Vu les dernières conclusions en date du 13 septembre 2021, auxquelles est joint un bordereau de pièces récapitulatif qui n'a fait l'objet d'aucune contestation des parties, et par lesquelles la CCM des 9 Écus demande à la cour de :

'REJETER l'appel,

DEBOUTER Monsieur et Madame [V] de l'intégralité de leurs fins et conclusions,

CONFIRMER le jugement du 14 janvier 2021,

CONDAMNER solidairement Monsieur [B] [V] et Madame [S] [D] épouse [V] aux entiers frais et dépens de la procédure d'appel,

CONDAMNER solidairement Monsieur [B] [V] et Madame [S] [D] épouse [V] à payer à la Caisse de Crédit Mutuel des 9 Écus une somme de 3.000 euros au titre de l'article 700 du Code de Procédure Civile'

et ce, en invoquant, notamment :

- l'absence d'obligation de mise en garde, que ce soit envers la débitrice principale, non partie à la procédure et à laquelle les époux [V] ne peuvent se substituer pour l'invoquer, ou envers les cautions, au regard de leur caractère averti, et de l'adaptation de leur engagement à leur situation financière, et faute de preuve de ce qu'en possession d'informations complémentaires, ils ne se seraient pas engagés en qualité de caution de la société,

- l'absence de soutien abusif, au regard de l'application des dispositions de l'article L. 650-1 du code de commerce, d'une part, de l'objet du prêt et, en tout état de cause de l'absence de faute établie, d'autre part,

- l'absence de disproportion manifeste de l'engagement des cautions, que ce soit en octobre 2013, à défaut de preuve contraire, ou en juillet 2015, faute de démonstration par les cautions que leur situation était différente de celle figurant dans la fiche de renseignements lorsqu'ils ont signé l'acte de cautionnement,

- le bien-fondé du quantum mis en compte, au regard, notamment, des conditions contractuelles d'intervention de BPI France,

- l'absence d'objet de la demande de délais de paiement des époux [V], qui en auraient déjà largement bénéficié.

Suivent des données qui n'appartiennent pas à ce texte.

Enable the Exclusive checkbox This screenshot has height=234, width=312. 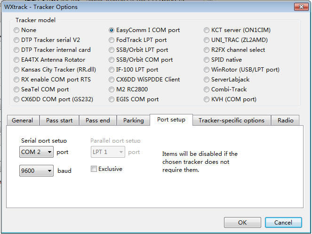[x=94, y=169]
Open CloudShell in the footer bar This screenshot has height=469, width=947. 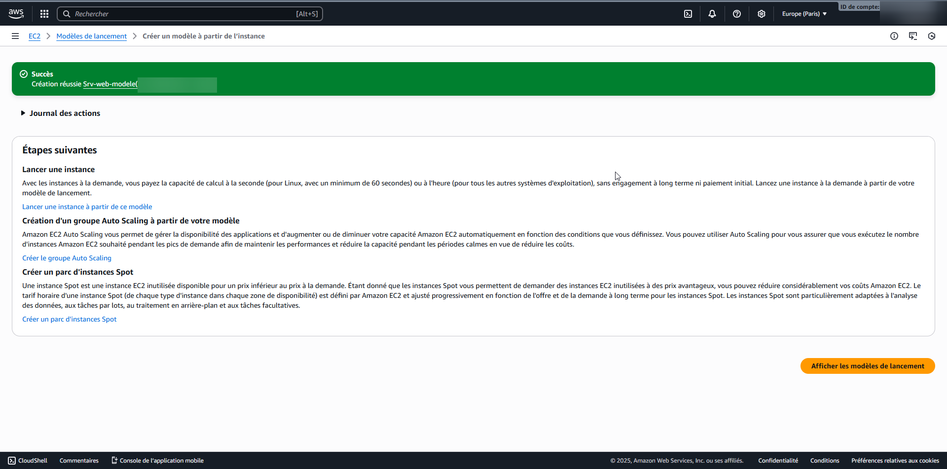pos(28,461)
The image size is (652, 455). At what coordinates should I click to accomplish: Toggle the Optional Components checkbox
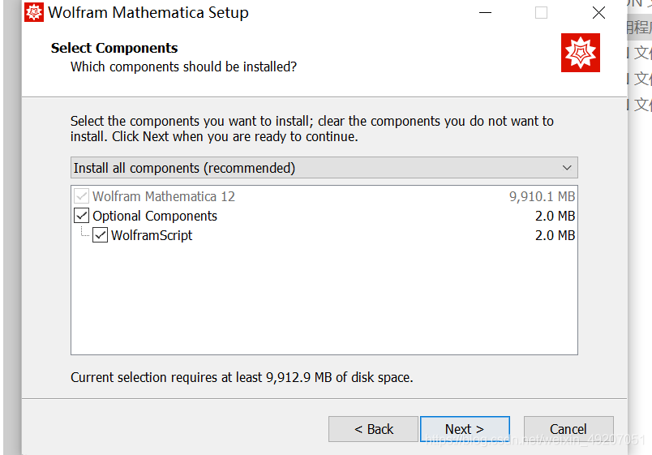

Vu l'ordonnance de clôture en date du 13 avril 2022,

Vu les débats à l'audience du 11 mai 2022,

Vu le dossier de la procédure, les pièces versées aux débats et les conclusions des parties auxquelles il est référé, en application de l'article 455 du code de procédure civile, pour l'exposé de leurs moyens et prétentions.

MOTIFS :

Sur la responsabilité de la banque pour défaut d'exigence de la part des cautions d'une fiche de renseignement au moment de la signature des engagements :

La cour rappelle que, par acte sous seing privé en date du 2 octobre 2013, M. [B] [V] s'est porté, seul, et dans la limite de 270 000 euros et pour une durée de 109 mois, caution personnelle et solidaire de la SARL Métallerie Serrurerie du Ried au titre d'un prêt professionnel numéroté 310.474.13, consenti le même jour, pour un montant en capital de 450 000 euros, et remboursable en 90 mois moyennant un taux d'intérêts de 3,30 %.

Un prêt professionnel n° 310.474.14 d'un montant de 100 000 euros, remboursable en 90 mois moyennant un taux d'intérêts de 1,7 %, a ensuite été souscrit par la société suivant contrat en date du 1er juillet 2015, ce prêt étant destiné à la trésorerie de l'entreprise, et garanti par un nantissement sur le fonds de commerce.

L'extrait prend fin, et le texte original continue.